States were of course free to makes laws respecting the establishment of
religion or abridging the freedom of speech. And they did. Massachusetts, for
example, made membership in a Christian church _mandatory_. Part of the
purpose of the amendment was literally to preserve the ability for states to
abridge those freedoms as they saw fit under their own law.

Similarly, this is why the Second Amendment says "being necessary to the
security of a free State". "State" isn't referring to the United States or the
abstract concept of a state, but literally to the various States of the new
federation. The Federal constitution gave the President executive power over
state militias, and Congress the power to regulate them. But what if a State
wanted to use its militia to put down internal dissent (like a slave
rebellion), or repel external invaders (Indians, Spanish settlers, etc) at a
time when the President or Congress, for foreign policy or other national
concerns, were hesitant to act? The States wanted to make sure that their
militia couldn't be disarmed, or be forced to keep their arms in federally
controlled depots, leaving the state entirely at the mercy of the Federal
government for its self defense.

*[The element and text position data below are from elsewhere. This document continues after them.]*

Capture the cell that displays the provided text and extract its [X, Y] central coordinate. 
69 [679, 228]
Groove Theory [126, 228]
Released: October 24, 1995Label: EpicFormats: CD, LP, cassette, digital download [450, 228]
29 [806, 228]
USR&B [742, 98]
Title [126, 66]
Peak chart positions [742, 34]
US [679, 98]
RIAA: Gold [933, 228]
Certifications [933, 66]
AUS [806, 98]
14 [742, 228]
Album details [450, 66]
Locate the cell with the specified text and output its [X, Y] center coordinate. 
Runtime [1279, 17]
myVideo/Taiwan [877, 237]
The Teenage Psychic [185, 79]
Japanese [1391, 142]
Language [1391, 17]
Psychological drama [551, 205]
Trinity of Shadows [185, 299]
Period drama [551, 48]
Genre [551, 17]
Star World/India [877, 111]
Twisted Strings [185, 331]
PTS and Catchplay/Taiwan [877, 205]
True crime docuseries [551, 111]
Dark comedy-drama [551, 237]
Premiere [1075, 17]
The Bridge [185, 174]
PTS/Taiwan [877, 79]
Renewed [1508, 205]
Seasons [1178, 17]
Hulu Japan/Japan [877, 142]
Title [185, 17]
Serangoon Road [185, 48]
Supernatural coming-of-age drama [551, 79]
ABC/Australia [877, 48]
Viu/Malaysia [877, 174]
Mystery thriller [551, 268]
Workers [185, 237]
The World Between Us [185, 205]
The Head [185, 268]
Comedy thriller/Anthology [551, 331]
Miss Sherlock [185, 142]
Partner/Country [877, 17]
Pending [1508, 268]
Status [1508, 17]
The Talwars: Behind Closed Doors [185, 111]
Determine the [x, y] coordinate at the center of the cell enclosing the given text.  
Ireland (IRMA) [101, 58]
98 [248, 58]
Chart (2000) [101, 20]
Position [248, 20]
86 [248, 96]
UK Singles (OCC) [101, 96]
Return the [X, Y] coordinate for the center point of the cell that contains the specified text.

Indeed, the extent to which the Federal
government could control state militias was one the _most_ contentious areas
of debate surrounding ratification of the Constitution.

To be sure many State constitutions had clauses regarding freedom of speech,
the right to guns, etc. But they were worded quite differently, diverse in
their text and in their interpretation under State law. Importantly they were
typically interpreted much less strictly--largely because it was felt that
State governments were far more democratic, legitimizing any restrictions
passed by legislatures. The history matters if you're going to draw grand
conclusions. In as much as the Federal government today can be considered more
democratic (we do elect our Senators by popular vote, now), then 18th century
logic suggests we should be more tolerant of Congress directly limiting
individual freedoms, at least as an abstract matter--before we get to the
question of what precisely the Federal constitution permits.

It's also worth mentioning that the phrase "the people" _usually_ referred to
the people of each state as distinct bodies; and very often the people of each
state as assembled and represented by their legislature. There was a strong
debate about whether the United States had a singular body politic of "the
people", from which it derived its legitimacy, or whether it was purely a
creation of the States. At the founding the majority opinion was firmly in the
latter camp. It wasn't until the Civil War that this conception had clearly
shifted. Abraham Lincoln's famous line from the Gettysburg address,

    
    
      that this nation, under God, shall have a new birth of
      freedom--that government of the people, by the people, for
      the people, shall not perish from the earth
    

establishes the Federal government as deriving its powers directly from, and
directly owing allegiance to "the people" of the nation as a whole, without
States as intermediaries. Another way to parse what Lincoln was saying was
that the Federal government had a duty to protect those people--e.g. slaves--
who were being oppressed by the State in which they resided. The notion that
the Federal government would ever be in a position, let alone have a duty, to
protect people from the laws in their own States would be, to say the least,
virtually unthinkable to the Founders.